◆ Stored records:
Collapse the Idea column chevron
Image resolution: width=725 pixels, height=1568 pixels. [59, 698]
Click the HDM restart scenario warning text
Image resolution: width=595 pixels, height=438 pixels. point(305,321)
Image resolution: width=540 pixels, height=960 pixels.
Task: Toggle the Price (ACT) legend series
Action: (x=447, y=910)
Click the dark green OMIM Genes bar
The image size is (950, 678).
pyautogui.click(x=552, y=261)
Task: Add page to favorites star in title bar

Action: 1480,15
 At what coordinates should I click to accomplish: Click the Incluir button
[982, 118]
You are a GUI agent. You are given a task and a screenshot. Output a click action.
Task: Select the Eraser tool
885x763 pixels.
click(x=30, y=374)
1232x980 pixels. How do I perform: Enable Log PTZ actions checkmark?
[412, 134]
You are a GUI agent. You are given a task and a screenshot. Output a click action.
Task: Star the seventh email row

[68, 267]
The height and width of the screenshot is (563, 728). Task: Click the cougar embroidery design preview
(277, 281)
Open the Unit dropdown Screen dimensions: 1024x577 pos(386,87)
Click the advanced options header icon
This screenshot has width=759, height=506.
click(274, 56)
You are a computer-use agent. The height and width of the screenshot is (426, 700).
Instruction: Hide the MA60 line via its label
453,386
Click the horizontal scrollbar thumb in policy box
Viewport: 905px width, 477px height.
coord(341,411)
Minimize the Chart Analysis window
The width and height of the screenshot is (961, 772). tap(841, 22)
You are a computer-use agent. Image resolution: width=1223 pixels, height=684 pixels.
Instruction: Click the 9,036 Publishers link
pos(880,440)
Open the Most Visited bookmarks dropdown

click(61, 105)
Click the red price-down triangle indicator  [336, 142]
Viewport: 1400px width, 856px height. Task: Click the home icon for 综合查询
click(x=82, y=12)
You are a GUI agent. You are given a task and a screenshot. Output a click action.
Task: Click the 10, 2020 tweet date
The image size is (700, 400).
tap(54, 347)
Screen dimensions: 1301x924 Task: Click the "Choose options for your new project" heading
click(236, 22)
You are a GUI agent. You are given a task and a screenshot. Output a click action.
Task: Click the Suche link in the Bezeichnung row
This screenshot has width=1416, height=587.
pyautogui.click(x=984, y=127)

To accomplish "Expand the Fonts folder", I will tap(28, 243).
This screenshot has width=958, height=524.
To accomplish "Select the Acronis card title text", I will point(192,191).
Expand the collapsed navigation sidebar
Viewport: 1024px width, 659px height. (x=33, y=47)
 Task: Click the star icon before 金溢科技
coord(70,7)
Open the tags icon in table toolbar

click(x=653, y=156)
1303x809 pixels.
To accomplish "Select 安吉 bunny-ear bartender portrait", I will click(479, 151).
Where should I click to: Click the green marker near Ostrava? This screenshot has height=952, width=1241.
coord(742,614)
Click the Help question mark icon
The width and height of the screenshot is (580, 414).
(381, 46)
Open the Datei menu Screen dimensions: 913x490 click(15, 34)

◆ WORK ORDER:
Which lines of the data contain the word "computer"? Copy each one.

◆ EXERCISE RESPONSE:
You are a computer-use agent. The height and width of the screenshot is (426, 700).
You are a computer-use agent. Image resolution: width=1223 pixels, height=684 pixels.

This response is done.